Updating Lender Terms

We will update our Lender Terms in order to make it explicit that in times of severe stress the interest buffer would be available to the Provision Fund. This will allow for the interest received by every investor to be reduced equally and for this foregone interest to accrue to the Provision Fund.

So, for example, if the reduction was 20%, the total interest due to all our investors would reduce by 20% and this amount would instead flow into the Provision Fund. This period would be kept to a minimum duration and as soon as the Provision Fund Coverage Ratio was sufficiently strong, it would stop and return to normal.

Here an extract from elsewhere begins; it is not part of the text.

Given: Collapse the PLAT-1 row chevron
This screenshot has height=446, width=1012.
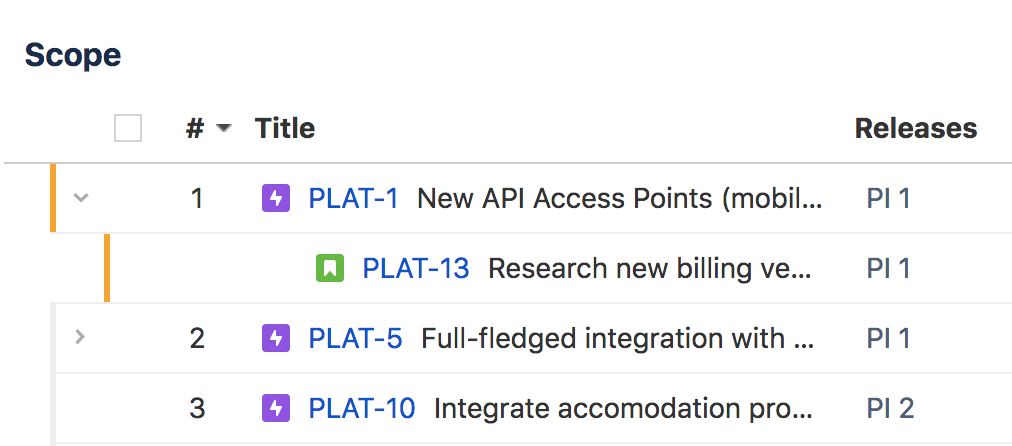Looking at the screenshot, I should point(80,198).
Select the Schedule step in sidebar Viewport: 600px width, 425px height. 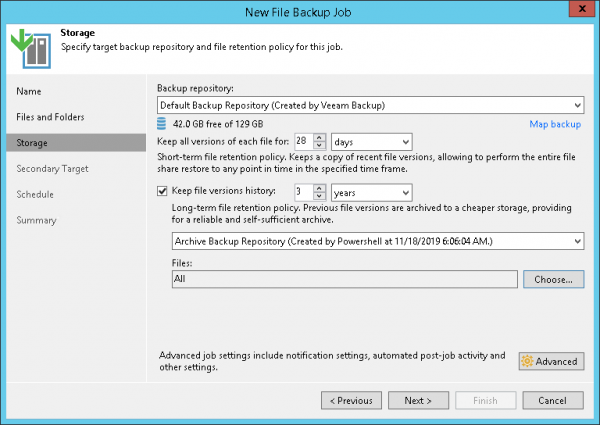pyautogui.click(x=36, y=194)
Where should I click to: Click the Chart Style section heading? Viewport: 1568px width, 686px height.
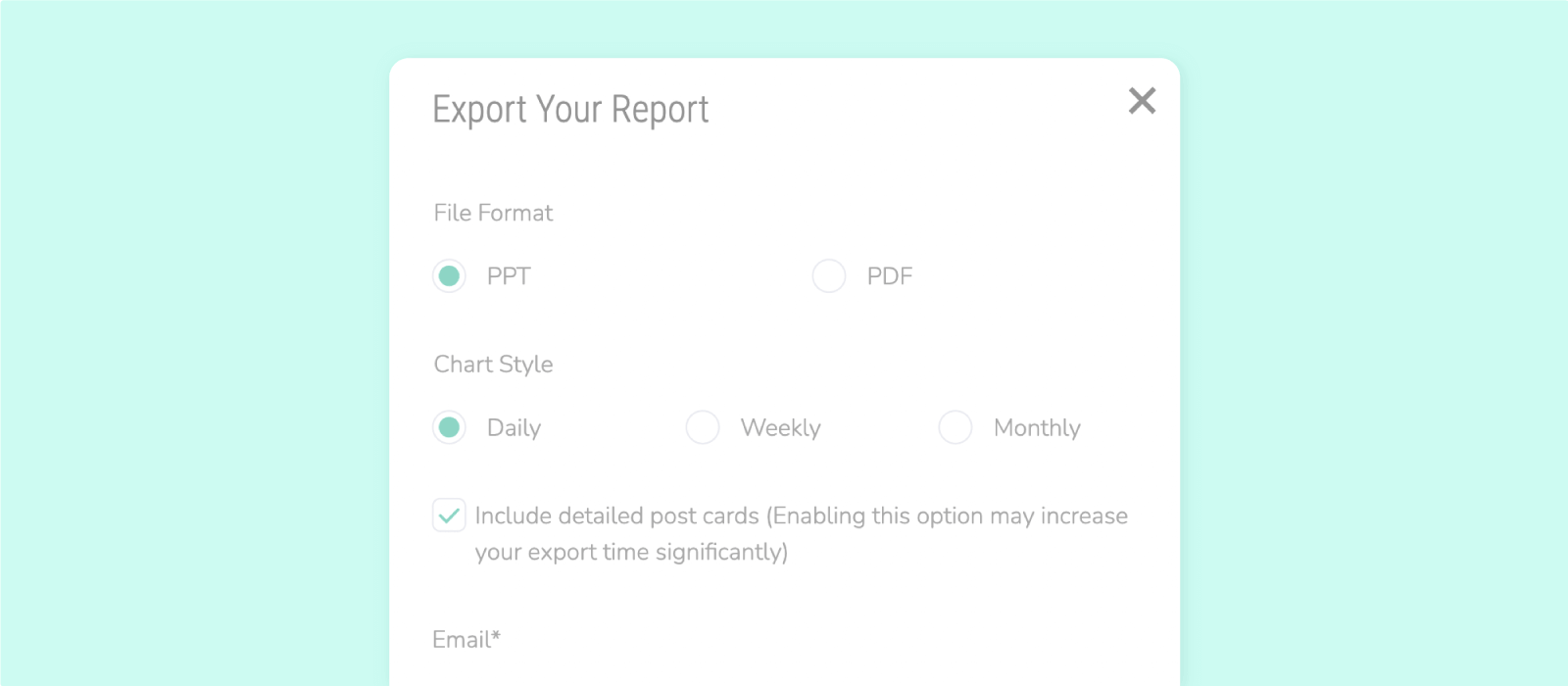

If the outlook got worse and investors’ capital was at risk – not just their interest (in other words, the Capital Coverage Ratio was in danger of dropping below 100%) – then all investors’ capital would be reduced equally, as well as all of the interest. This capital and all interest would go into the Provision Fund to strengthen it.

During these periods, the secondary market would remain open, although investors should expect that liquidity would be lower and the cost of accessing money early would be higher. In either scenario, RateSetter would of course seek to rebuild the Coverage Ratio and return to business as usual as quickly as possible.

We would like to emphasise that it is not in RateSetter’s interests as a business for either scenario to occur and we are highly incentivised to maintain our track record of delivering all our investors’ capital and interest in full.

For the avoidance of doubt, we are making this update because it is always important to consider adverse scenarios, however remote – but we are not anticipating such scenarios! The purpose of this update is to introduce a structure that allows stability in the event of worse than expected outcomes. We believe this is in the overall interest of our investors.

Our intention is for the new Lender Terms to be effective from 1 March 2017. We will post further information in advance of that date.